Mixed seasonal vegetables roasted with warming spices and finished in a swirl of cilantro-garlic butter.
This dish takes the everyday Indian technique of sabzi -- vegetables cooked with turmeric, cumin, and other spices until tender -- and applies it to an oven-roasting method instead of the usual stovetop sauté, finishing with a spoonful of herb butter stirred through at the end for richness. It's a home-style adaptation rather than a single named traditional dish, though the spicing and technique are drawn directly from everyday North Indian vegetable cookery. The technique that matters is tossing the vegetables in oil and spice before roasting at high heat, which lets them char slightly at the edges the way they would in a well-seasoned kadai (wok), rather than steaming soft and pale. Adding the herb butter only at the very end, off the heat, keeps its flavor bright rather than melting into an oily pool during roasting. Served with roti or rice and a side of dal, this makes an easy, hands-off vegetable side dish, good for using up a mix of whatever vegetables are in the fridge -- cauliflower, potato, carrot, and green beans all work well together.
Serves 4
Preheat oven to 220C/425F. Toss cauliflower, potatoes, and carrots with oil, turmeric, cumin, coriander, chile powder, and salt on a sheet pan.
Roast 15 minutes, then add green beans to the pan and toss everything together.
Roast 15-20 more minutes, turning once, until all vegetables are tender and lightly charred at the edges.
While vegetables roast, mix softened butter with cilantro and minced garlic until combined.
Toss the hot roasted vegetables with the herb butter right before serving so it melts through without cooking off its brightness.
Add faster-cooking vegetables like green beans partway through roasting so everything finishes at the same time.
Roast at high heat (220C/425F) so the vegetables char at the edges rather than steaming soft.
Add the herb butter only after roasting, off the heat, so the garlic stays fragrant instead of turning bitter.

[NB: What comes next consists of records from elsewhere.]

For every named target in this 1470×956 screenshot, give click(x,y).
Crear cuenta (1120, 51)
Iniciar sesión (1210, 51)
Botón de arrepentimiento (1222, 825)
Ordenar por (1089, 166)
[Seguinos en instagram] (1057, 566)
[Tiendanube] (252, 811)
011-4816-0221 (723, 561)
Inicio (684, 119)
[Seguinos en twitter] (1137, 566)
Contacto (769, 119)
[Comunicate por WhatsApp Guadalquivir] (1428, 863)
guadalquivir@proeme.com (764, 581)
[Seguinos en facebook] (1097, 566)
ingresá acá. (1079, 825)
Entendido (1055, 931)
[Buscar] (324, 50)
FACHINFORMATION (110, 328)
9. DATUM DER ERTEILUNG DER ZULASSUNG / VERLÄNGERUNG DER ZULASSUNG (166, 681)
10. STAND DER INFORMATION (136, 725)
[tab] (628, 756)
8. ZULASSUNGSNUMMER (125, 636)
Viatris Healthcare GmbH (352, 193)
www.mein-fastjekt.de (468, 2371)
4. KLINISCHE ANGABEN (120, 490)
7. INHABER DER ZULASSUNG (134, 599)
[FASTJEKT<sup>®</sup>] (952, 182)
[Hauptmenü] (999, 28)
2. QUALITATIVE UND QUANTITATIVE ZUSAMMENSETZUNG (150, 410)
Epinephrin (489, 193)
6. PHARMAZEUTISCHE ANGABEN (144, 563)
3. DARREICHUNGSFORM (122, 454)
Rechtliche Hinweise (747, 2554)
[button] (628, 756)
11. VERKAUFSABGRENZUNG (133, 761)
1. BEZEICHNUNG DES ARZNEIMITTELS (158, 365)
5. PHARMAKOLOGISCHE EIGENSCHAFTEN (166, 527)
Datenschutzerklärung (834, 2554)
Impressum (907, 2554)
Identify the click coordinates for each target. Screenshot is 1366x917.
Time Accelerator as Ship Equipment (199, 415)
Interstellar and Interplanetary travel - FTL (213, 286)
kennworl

Add paneer cubes in the last 10 minutes of roasting for a heartier, protein-rich version.
Swap the vegetables for whatever is in season -- sweet potato, bell pepper, and zucchini all work well.
Finish with a squeeze of lemon juice alongside the herb butter for extra brightness.
Refrigerate up to 3 days. Reheat in a hot oven or skillet to restore some char and texture; microwaving will soften the vegetables further.
Spiced roasted or sautéed vegetable dishes, broadly called sabzi, are a daily staple across Indian households, with turmeric, cumin, and coriander forming the base seasoning used to season nearly any vegetable combination on hand.
Yes, though they'll release more water -- roast them a bit longer and don't overcrowd the pan so they still char rather than steam.
The pan is likely overcrowded, which traps steam -- spread the vegetables in a single layer with space between pieces, using two pans if needed.
Yes, substitute plant-based butter or extra oil for the herb butter -- the garlic and cilantro flavor will still come through nicely.